Deduplicates gates by name across files. Test files and vendor directories are skipped.

This data feeds into the CPG upgrade domain query CGA-U03 (ungated-feature), which detects functions that check unregistered gates or feature-related functions that lack gate checks entirely.

Cache Config extractor

Analyzes controller-runtime cache configuration. See Cache Analysis for details.

Operator Config extractor

Scans Go const/var blocks in controller, config, and root-level source files.
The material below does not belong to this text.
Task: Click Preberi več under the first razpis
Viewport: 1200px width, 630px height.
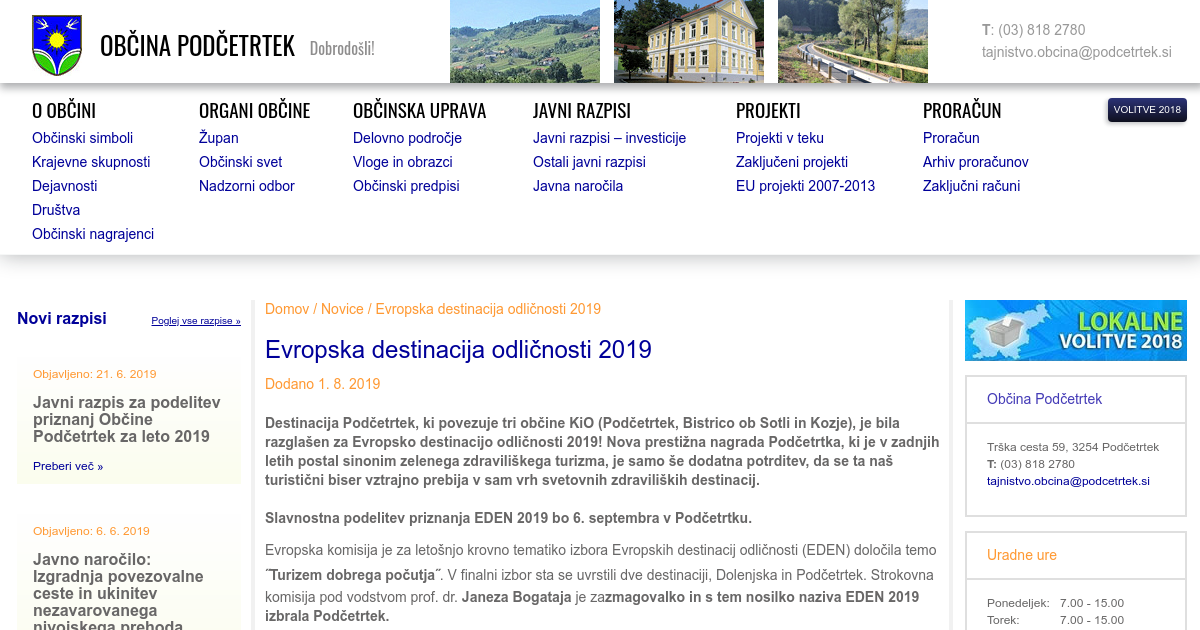Action: pyautogui.click(x=67, y=466)
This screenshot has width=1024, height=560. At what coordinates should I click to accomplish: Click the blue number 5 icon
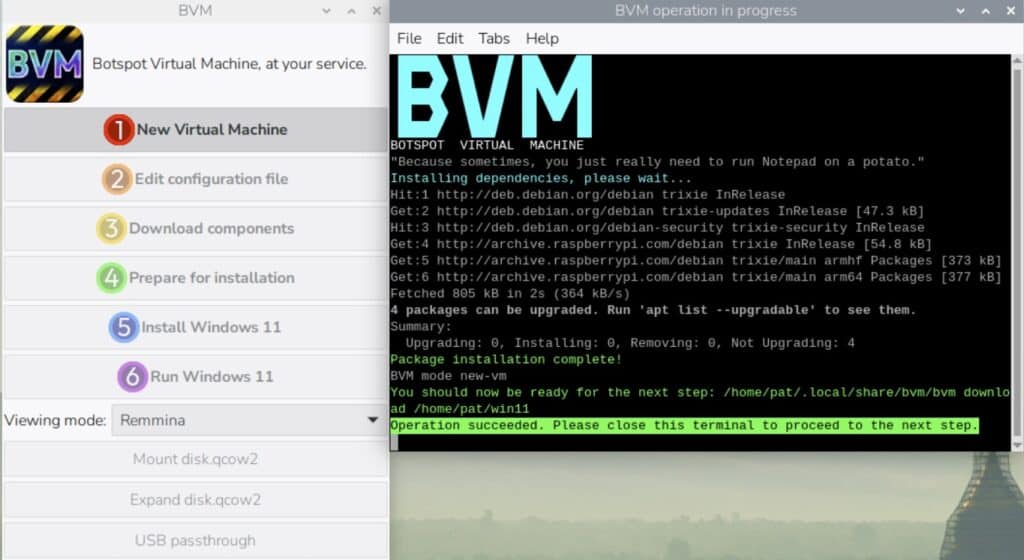(x=124, y=327)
Classifies each constant by category using a precedence-based heuristic:

  • image: Container image references (registry paths, :tag suffixes)
  • port: Port numbers (numeric values 1-65535 with port-related names)
  • timeout: Duration values (time.Second, time.Minute, etc.)
  • env_var: Environment variable names (UPPER_SNAKE_CASE)
  • resource: Kubernetes resource quantities (100m, 256Mi, etc.)
  • name_pattern: Kubernetes object names (lowercase with hyphens)
  • general: Everything else

Deduplicates against status condition constants to avoid overlap. Skips iota-only blocks, test files, and vendor directories.

Reconcile Sequences extractor

Parses Reconcile() and reconcile*() methods using go/ast to extract the ordered sequence of sub-resource reconciliation steps. For each step, captures:

  • Method name and derived component (e.g., ReconcileDatabase -> Database)
  • Conditional guards (if-blocks wrapping the call)
  • Source location

This reveals the reconciliation order and which steps are conditional on configuration.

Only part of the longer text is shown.